**Task description**
Rewrite every row below with "Where should I click to:" replaced by "Where do I click to:", keeping everything else the same.

**Given records**
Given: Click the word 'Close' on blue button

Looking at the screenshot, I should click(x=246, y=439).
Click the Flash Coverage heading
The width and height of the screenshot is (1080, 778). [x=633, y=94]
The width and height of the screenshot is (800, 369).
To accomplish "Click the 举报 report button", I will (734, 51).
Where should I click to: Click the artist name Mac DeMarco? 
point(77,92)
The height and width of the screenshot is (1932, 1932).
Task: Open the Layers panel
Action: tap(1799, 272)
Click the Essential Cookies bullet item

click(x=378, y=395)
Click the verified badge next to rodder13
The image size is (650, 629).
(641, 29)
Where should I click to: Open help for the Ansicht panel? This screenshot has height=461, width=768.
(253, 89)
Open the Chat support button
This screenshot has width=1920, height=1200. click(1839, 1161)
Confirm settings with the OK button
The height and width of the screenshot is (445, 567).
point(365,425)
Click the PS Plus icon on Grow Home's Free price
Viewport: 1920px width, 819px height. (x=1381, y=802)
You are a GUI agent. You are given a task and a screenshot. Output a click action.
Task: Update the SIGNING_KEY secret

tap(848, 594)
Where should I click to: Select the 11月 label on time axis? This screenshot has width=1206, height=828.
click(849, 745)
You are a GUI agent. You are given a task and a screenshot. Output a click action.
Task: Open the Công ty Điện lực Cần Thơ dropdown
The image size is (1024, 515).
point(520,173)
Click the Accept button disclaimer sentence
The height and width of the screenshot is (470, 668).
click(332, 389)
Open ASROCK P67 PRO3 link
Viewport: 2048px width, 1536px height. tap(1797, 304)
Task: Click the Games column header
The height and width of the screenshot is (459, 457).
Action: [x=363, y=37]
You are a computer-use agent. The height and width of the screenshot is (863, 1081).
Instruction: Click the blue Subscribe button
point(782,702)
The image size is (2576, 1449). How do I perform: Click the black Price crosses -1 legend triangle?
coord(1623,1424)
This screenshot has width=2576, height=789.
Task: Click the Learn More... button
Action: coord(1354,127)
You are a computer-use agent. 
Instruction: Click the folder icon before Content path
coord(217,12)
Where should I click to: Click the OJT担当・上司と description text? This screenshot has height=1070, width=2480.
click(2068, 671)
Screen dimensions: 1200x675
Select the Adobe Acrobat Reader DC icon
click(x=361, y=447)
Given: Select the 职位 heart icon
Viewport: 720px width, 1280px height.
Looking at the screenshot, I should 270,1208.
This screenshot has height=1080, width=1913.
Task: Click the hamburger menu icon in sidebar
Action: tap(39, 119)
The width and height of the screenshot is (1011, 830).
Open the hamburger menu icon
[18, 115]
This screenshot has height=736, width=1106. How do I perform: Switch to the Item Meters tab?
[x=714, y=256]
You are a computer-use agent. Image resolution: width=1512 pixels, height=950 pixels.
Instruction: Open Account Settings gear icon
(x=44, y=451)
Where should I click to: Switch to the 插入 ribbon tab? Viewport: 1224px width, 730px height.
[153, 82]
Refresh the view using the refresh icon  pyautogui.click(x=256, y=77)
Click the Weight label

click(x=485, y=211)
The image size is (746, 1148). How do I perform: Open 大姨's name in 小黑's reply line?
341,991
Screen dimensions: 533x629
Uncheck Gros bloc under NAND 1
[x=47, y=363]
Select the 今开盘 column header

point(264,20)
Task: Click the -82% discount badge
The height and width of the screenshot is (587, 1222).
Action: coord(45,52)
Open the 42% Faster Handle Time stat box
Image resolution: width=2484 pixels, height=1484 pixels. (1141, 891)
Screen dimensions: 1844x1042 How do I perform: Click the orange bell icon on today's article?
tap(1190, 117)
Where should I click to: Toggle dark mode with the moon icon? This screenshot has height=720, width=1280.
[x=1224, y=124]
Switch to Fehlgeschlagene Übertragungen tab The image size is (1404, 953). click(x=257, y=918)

**Expected output**
Given: Click the word 'Close' on blue button

Looking at the screenshot, I should click(x=246, y=439).
Click the Flash Coverage heading
The width and height of the screenshot is (1080, 778). [x=633, y=94]
The width and height of the screenshot is (800, 369).
To accomplish "Click the 举报 report button", I will (734, 51).
Where do I click to: Click the artist name Mac DeMarco? 
point(77,92)
The height and width of the screenshot is (1932, 1932).
Task: Open the Layers panel
Action: tap(1799, 272)
Click the Essential Cookies bullet item

click(x=378, y=395)
Click the verified badge next to rodder13
The image size is (650, 629).
(641, 29)
Where do I click to: Open help for the Ansicht panel? This screenshot has height=461, width=768.
(253, 89)
Open the Chat support button
This screenshot has width=1920, height=1200. click(1839, 1161)
Confirm settings with the OK button
The height and width of the screenshot is (445, 567).
point(365,425)
Click the PS Plus icon on Grow Home's Free price
Viewport: 1920px width, 819px height. (x=1381, y=802)
You are a GUI agent. You are given a task and a screenshot. Output a click action.
Task: Update the SIGNING_KEY secret

tap(848, 594)
Where do I click to: Select the 11月 label on time axis? This screenshot has width=1206, height=828.
click(849, 745)
You are a GUI agent. You are given a task and a screenshot. Output a click action.
Task: Open the Công ty Điện lực Cần Thơ dropdown
The image size is (1024, 515).
point(520,173)
Click the Accept button disclaimer sentence
The height and width of the screenshot is (470, 668).
click(332, 389)
Open ASROCK P67 PRO3 link
Viewport: 2048px width, 1536px height. tap(1797, 304)
Task: Click the Games column header
The height and width of the screenshot is (459, 457).
Action: [x=363, y=37]
You are a computer-use agent. The height and width of the screenshot is (863, 1081).
Instruction: Click the blue Subscribe button
point(782,702)
The image size is (2576, 1449). How do I perform: Click the black Price crosses -1 legend triangle?
coord(1623,1424)
This screenshot has width=2576, height=789.
Task: Click the Learn More... button
Action: coord(1354,127)
You are a computer-use agent. 
Instruction: Click the folder icon before Content path
coord(217,12)
Where do I click to: Click the OJT担当・上司と description text? This screenshot has height=1070, width=2480.
click(2068, 671)
Screen dimensions: 1200x675
Select the Adobe Acrobat Reader DC icon
click(x=361, y=447)
Given: Select the 职位 heart icon
Viewport: 720px width, 1280px height.
Looking at the screenshot, I should 270,1208.
This screenshot has height=1080, width=1913.
Task: Click the hamburger menu icon in sidebar
Action: tap(39, 119)
The width and height of the screenshot is (1011, 830).
Open the hamburger menu icon
[18, 115]
This screenshot has height=736, width=1106. How do I perform: Switch to the Item Meters tab?
[x=714, y=256]
You are a computer-use agent. Image resolution: width=1512 pixels, height=950 pixels.
Instruction: Open Account Settings gear icon
(x=44, y=451)
Where do I click to: Switch to the 插入 ribbon tab? Viewport: 1224px width, 730px height.
[153, 82]
Refresh the view using the refresh icon  pyautogui.click(x=256, y=77)
Click the Weight label

click(x=485, y=211)
The image size is (746, 1148). How do I perform: Open 大姨's name in 小黑's reply line?
341,991
Screen dimensions: 533x629
Uncheck Gros bloc under NAND 1
[x=47, y=363]
Select the 今开盘 column header

point(264,20)
Task: Click the -82% discount badge
The height and width of the screenshot is (587, 1222).
Action: coord(45,52)
Open the 42% Faster Handle Time stat box
Image resolution: width=2484 pixels, height=1484 pixels. (1141, 891)
Screen dimensions: 1844x1042 How do I perform: Click the orange bell icon on today's article?
tap(1190, 117)
Where do I click to: Toggle dark mode with the moon icon? This screenshot has height=720, width=1280.
[x=1224, y=124]
Switch to Fehlgeschlagene Übertragungen tab The image size is (1404, 953). click(x=257, y=918)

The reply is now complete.